Advanced-practice nurses could help address the problem, Guze argued. “APRNs can and do provide many of the same services provided by physicians, and at lower cost,” he wrote. “Moreover, policy experts have long recognized that APRNs can provide services at the same level of quality as physicians.”
State legislators have considered relaxing restrictions on these advanced-practice nurses. The General Assembly could take steps to remove “obstacles” this year, Guze explained. “[G]iven the national trend regarding APRN independence, and the importance of maintaining a modern and efficient health care system in North Carolina — it will almost certainly do so eventually. Unfortunately, the outcome of this case could erect a new obstacle of its own.”
The Gray case gives the Supreme Court a chance to clarify rules about expert witnesses, Guze argued.
“Taken as a whole, it is clear that an important purpose of Rule 702 is to ensure congruity between expert witnesses and health care providers in malpractice lawsuits,” he wrote. “Rules 702(b) and Rule 702(c) are very clear on that point. Unfortunately, Rule 702(d) is ambiguous and could be interpreted in a way that would allow a specialist physician [to testify] against an APRN in general practice.”
“When the current language was adopted in 1995 and nurses were very much under the thumb of the physicians who supervised them, that may not have mattered much,” Guze added. “[I]t matters much more now. The role of nurses in the health care system has expanded considerably over the past three decades, and it will expand still further in the years to come. It is important, therefore, for the Court to remove the ambiguity and do so in a way that is consistent with the current facts on the ground.”
A ”loose” interpretation of Rule 702(d) would be “inappropriate and deleterious,” Guze wrote. “It would undervalue the training and specialization of APRNs and fail to reflect the independent role they play in a modern health care system,” he explained. “Such an interpretation would also be unfair to APRNs in both judicial and legislative proceedings. The greatest resistance to full-practice-authority legislation has come from physicians.”

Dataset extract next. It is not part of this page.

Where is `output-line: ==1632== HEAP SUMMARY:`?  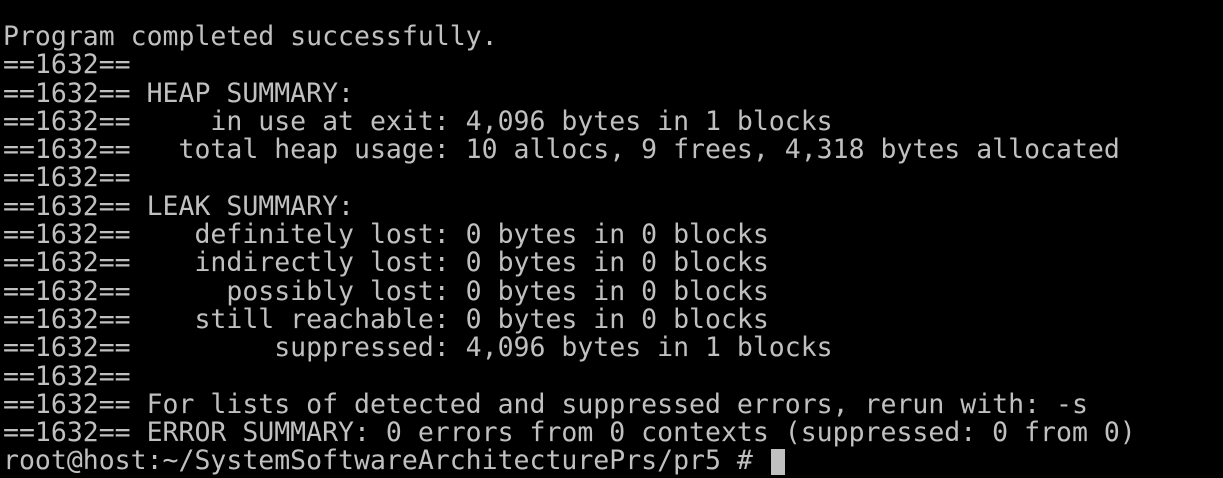 output-line: ==1632== HEAP SUMMARY: is located at coordinates (178, 93).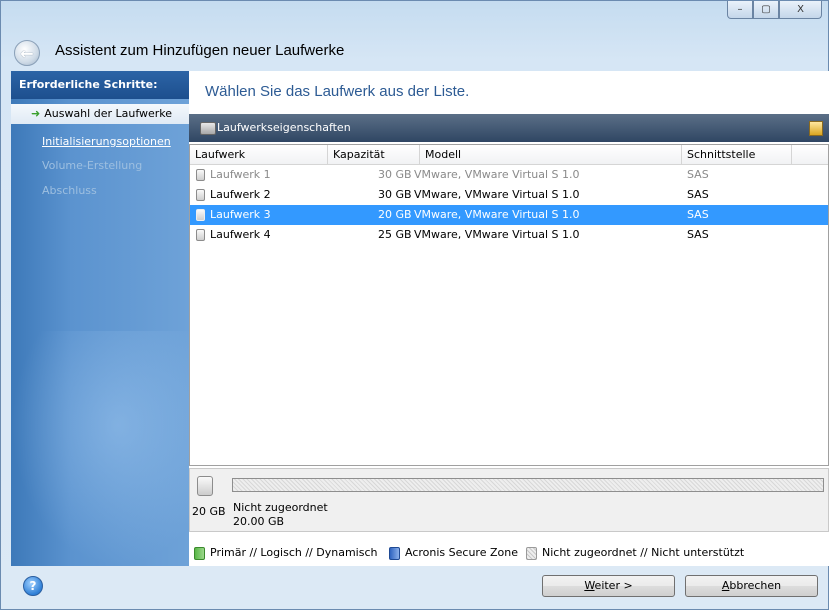 This screenshot has width=829, height=610. I want to click on window-controls: – ▢ X, so click(774, 10).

“If this Court reads Rule 702(d) to permit physicians to qualify as experts with only minimal professional contact with APRNs, Rule 702(d) would effectively permit backdoor resistance to legislative reforms,” Guze predicted.
Even worse, “by failing to afford them protection against ill-informed, unfair, and hostile testimony that is comparable to the protection afforded to physicians, such an interpretation would discourage APRNs forming and operatin independent practices and prevent North Carolina from enjoying the full benefits of APRN independence,” Guze added.

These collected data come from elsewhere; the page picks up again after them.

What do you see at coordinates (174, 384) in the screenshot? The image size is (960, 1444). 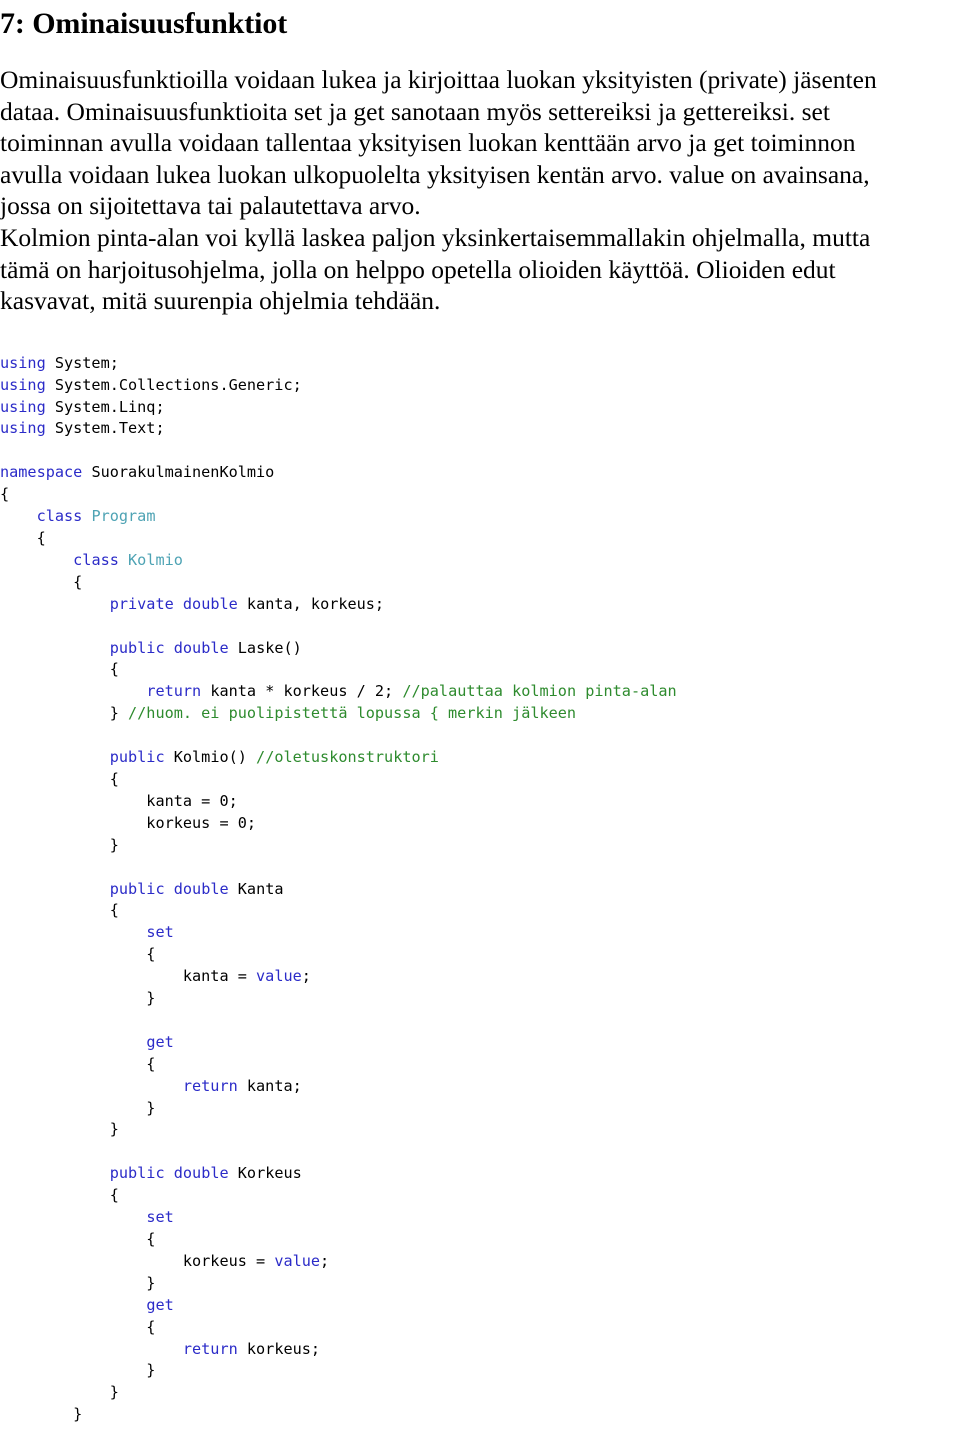 I see `code-token: System.Collections.Generic;` at bounding box center [174, 384].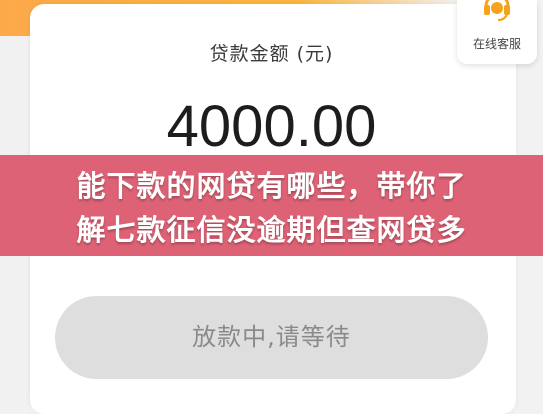 This screenshot has width=543, height=414. Describe the element at coordinates (272, 186) in the screenshot. I see `banner-line-1: 能下款的网贷有哪些，带你了` at that location.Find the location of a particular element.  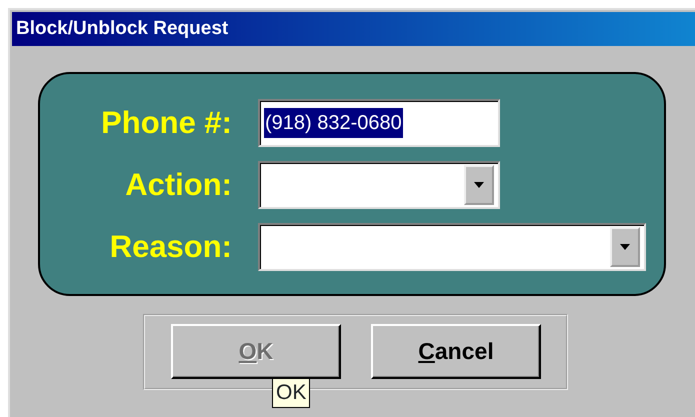

field-label: Reason: is located at coordinates (170, 247).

Guze urged the state’s highest court to support a “narrow” interpretation “that experts and those against whom they testify must practice the same profession.”
“Such an interpretation would be consistent with the letter and the spirit of Rule 702 as a whole,” he wrote. “It would also reflect the expanded role that — thanks to their levels
of training and specialization — APRNs can and should play in a modern health care system.”
The court’s decision in the Gray case could have widespread implications, in Guze’s view.
“Exposure to ill-informed, unfair, or hostile expert testimony in medical malpractice claims can undermine efforts to expand primary care access to millions of rural North Carolinians,” he wrote. “Rule 702 should, by its plain language, prevent such testimony.”
“By establishing clear and reasonable standards for the qualification of experts pursuant to Rule 702 — and by interpreting Rule 702(d) in a way that affords APRN defendants protections that are generally comparable to those afforded to physicians — this Court can ensure that APRNs are ready and willing to solve the primary care shortage in North Carolina.”
The state Supreme Court has not yet scheduled oral arguments in Gray v. Eastern Carolina Medical Services.